The task: From the first line to the last, print the records exactly.

[Study material — start]

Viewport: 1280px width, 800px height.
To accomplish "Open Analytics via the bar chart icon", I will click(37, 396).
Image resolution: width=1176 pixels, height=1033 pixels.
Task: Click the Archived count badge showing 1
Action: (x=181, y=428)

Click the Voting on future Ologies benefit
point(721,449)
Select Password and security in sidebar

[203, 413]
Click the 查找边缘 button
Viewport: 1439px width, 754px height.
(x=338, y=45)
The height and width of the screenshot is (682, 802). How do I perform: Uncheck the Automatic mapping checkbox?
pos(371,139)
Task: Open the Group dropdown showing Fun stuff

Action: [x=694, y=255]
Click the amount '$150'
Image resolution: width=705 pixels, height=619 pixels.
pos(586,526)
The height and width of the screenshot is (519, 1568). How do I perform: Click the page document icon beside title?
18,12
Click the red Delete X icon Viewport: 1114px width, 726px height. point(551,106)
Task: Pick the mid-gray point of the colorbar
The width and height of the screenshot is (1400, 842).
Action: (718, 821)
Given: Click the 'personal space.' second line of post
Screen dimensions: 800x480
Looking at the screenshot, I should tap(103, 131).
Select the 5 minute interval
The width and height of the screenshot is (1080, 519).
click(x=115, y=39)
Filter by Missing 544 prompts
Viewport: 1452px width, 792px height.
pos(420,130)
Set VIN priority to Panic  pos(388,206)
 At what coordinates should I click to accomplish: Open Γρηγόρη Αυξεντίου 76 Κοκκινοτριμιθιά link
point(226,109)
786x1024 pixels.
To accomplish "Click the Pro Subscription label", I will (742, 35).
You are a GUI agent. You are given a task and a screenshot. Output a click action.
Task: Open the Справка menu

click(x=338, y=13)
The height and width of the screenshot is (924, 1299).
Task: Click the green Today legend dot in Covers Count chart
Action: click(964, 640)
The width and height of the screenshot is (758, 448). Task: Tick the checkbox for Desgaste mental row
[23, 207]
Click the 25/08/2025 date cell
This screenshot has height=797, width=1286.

[Study material — finish]

Exercise answer:
Viewport: 1280px width, 800px height.
To accomplish "Open Analytics via the bar chart icon", I will click(37, 396).
Image resolution: width=1176 pixels, height=1033 pixels.
Task: Click the Archived count badge showing 1
Action: (x=181, y=428)

Click the Voting on future Ologies benefit
point(721,449)
Select Password and security in sidebar

[203, 413]
Click the 查找边缘 button
Viewport: 1439px width, 754px height.
(x=338, y=45)
The height and width of the screenshot is (682, 802). How do I perform: Uncheck the Automatic mapping checkbox?
pos(371,139)
Task: Open the Group dropdown showing Fun stuff

Action: [x=694, y=255]
Click the amount '$150'
Image resolution: width=705 pixels, height=619 pixels.
pos(586,526)
The height and width of the screenshot is (519, 1568). How do I perform: Click the page document icon beside title?
18,12
Click the red Delete X icon Viewport: 1114px width, 726px height. point(551,106)
Task: Pick the mid-gray point of the colorbar
The width and height of the screenshot is (1400, 842).
Action: (718, 821)
Given: Click the 'personal space.' second line of post
Screen dimensions: 800x480
Looking at the screenshot, I should tap(103, 131).
Select the 5 minute interval
The width and height of the screenshot is (1080, 519).
click(x=115, y=39)
Filter by Missing 544 prompts
Viewport: 1452px width, 792px height.
pos(420,130)
Set VIN priority to Panic  pos(388,206)
 At what coordinates should I click to accomplish: Open Γρηγόρη Αυξεντίου 76 Κοκκινοτριμιθιά link
point(226,109)
786x1024 pixels.
To accomplish "Click the Pro Subscription label", I will (742, 35).
You are a GUI agent. You are given a task and a screenshot. Output a click action.
Task: Open the Справка menu

click(x=338, y=13)
The height and width of the screenshot is (924, 1299).
Task: Click the green Today legend dot in Covers Count chart
Action: click(964, 640)
The width and height of the screenshot is (758, 448). Task: Tick the checkbox for Desgaste mental row
[23, 207]
Click the 25/08/2025 date cell
This screenshot has height=797, width=1286.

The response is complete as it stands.